▶ [Assignment]: Repeat exactly the lines of the entries below from the one with "The image size is (353, 187)." through the one with "Click the WÖRTLICHE", both ends included, and nothing else.

# # # # #

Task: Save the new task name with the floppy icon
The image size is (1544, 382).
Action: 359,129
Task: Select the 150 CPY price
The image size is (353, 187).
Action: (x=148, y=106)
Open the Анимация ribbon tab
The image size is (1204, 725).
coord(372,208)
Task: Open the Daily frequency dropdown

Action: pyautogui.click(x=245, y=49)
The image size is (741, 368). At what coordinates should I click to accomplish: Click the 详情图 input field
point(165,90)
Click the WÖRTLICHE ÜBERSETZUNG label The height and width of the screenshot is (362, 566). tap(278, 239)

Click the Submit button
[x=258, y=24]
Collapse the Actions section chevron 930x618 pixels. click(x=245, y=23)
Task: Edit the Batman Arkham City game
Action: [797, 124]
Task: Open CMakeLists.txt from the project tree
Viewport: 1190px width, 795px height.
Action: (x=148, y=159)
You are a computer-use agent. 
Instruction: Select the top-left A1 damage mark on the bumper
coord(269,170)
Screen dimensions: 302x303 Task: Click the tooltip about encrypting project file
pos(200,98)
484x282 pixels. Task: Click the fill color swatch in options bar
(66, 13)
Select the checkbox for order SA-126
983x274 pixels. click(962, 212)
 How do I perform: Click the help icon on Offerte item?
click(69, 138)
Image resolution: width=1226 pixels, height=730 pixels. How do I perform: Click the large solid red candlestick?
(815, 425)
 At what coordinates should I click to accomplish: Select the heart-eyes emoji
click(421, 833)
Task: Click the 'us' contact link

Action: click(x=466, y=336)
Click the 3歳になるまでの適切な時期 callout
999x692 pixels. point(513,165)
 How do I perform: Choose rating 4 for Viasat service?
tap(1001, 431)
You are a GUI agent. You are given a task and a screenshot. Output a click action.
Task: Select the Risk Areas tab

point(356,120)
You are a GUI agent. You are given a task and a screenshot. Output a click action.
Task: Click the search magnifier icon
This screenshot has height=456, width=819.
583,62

# # # # #

▶ [Output of the task]:
The image size is (353, 187).
Action: (x=148, y=106)
Open the Анимация ribbon tab
The image size is (1204, 725).
coord(372,208)
Task: Open the Daily frequency dropdown

Action: pyautogui.click(x=245, y=49)
The image size is (741, 368). At what coordinates should I click to accomplish: Click the 详情图 input field
point(165,90)
Click the WÖRTLICHE ÜBERSETZUNG label The height and width of the screenshot is (362, 566). tap(278, 239)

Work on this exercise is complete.